_EXERCISE DETAILS_. Give the entries back exactly, dropping each image.

_DATA SUPPLIED_.
::::

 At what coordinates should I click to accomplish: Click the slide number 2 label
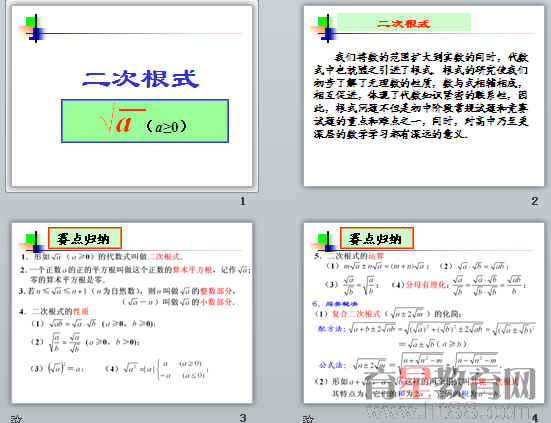tap(534, 201)
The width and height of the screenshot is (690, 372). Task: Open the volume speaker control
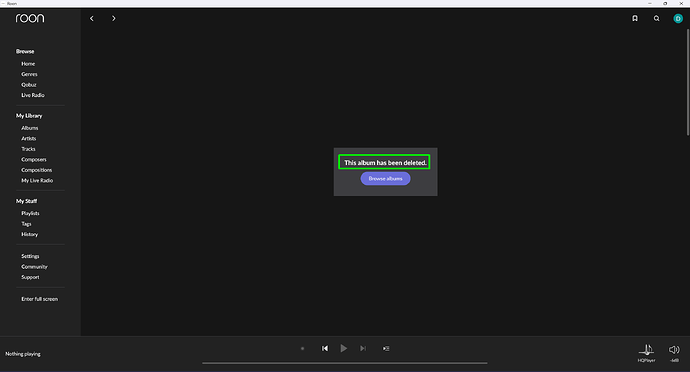[674, 353]
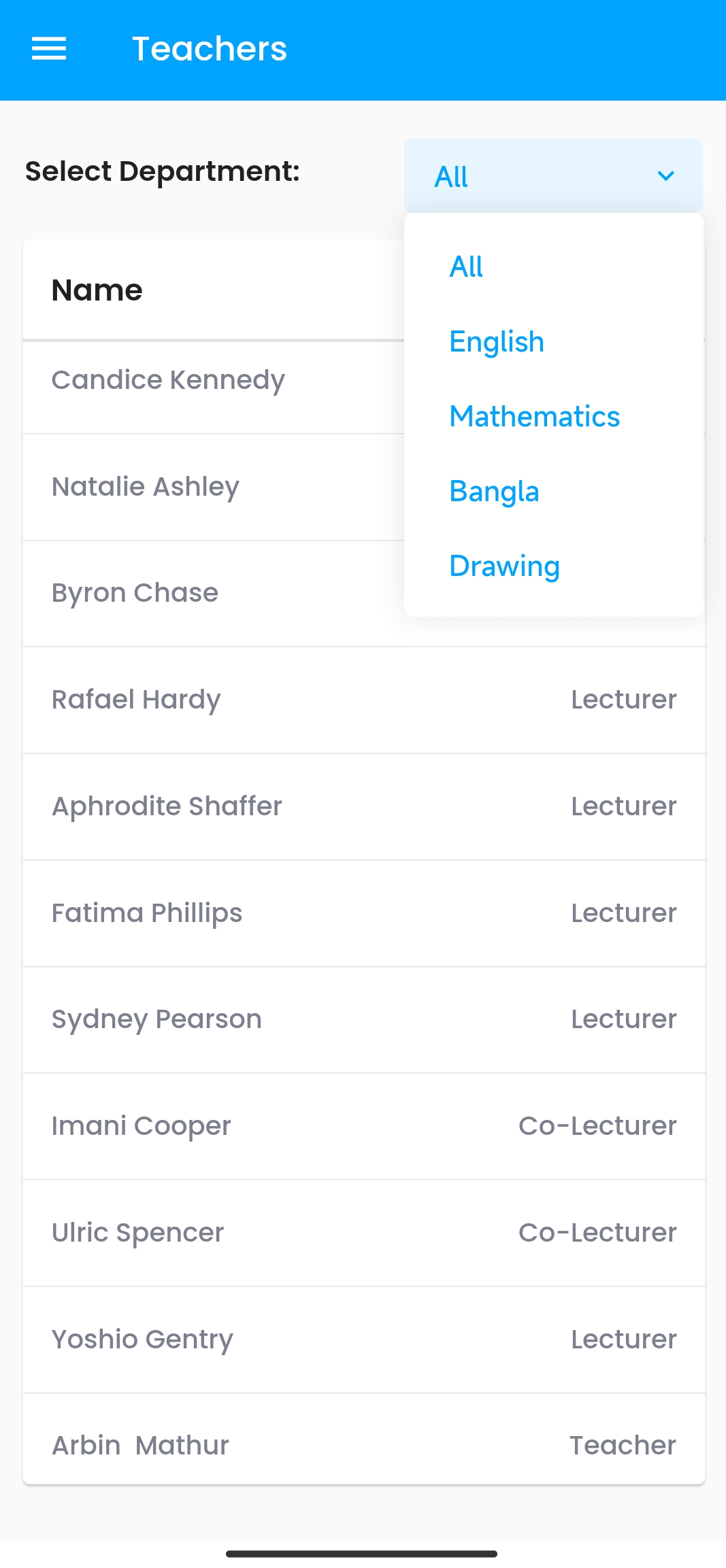Tap Natalie Ashley in the list
This screenshot has height=1568, width=726.
(x=146, y=487)
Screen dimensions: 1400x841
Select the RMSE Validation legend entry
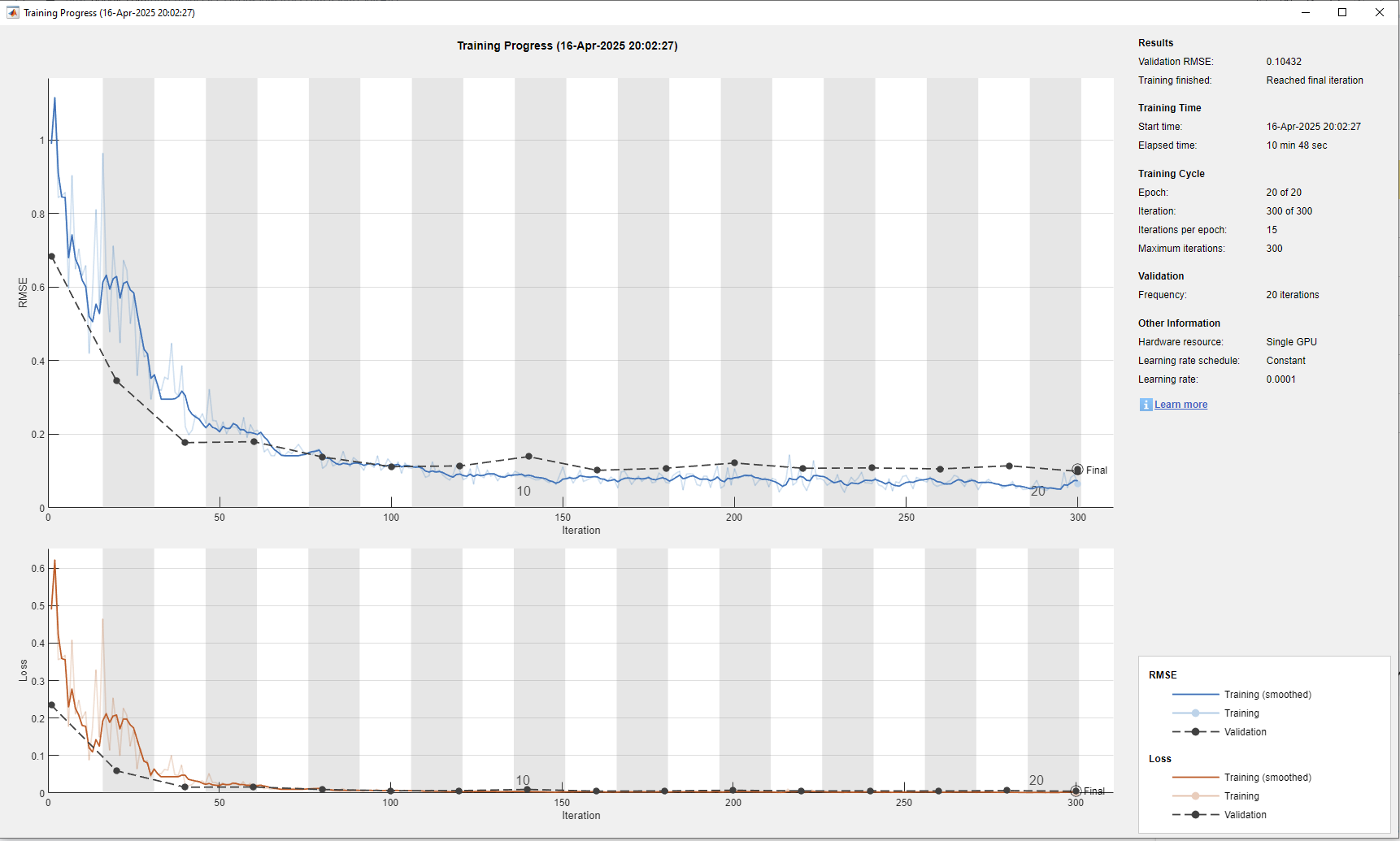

::::

_ANSWER SECTION_.
 At what coordinates should I click to accomplish: Click the slide number 2 label
tap(534, 201)
The width and height of the screenshot is (690, 372). Task: Open the volume speaker control
[674, 353]
Tap Natalie Ashley in the list
This screenshot has height=1568, width=726.
(x=146, y=487)
Screen dimensions: 1400x841
Select the RMSE Validation legend entry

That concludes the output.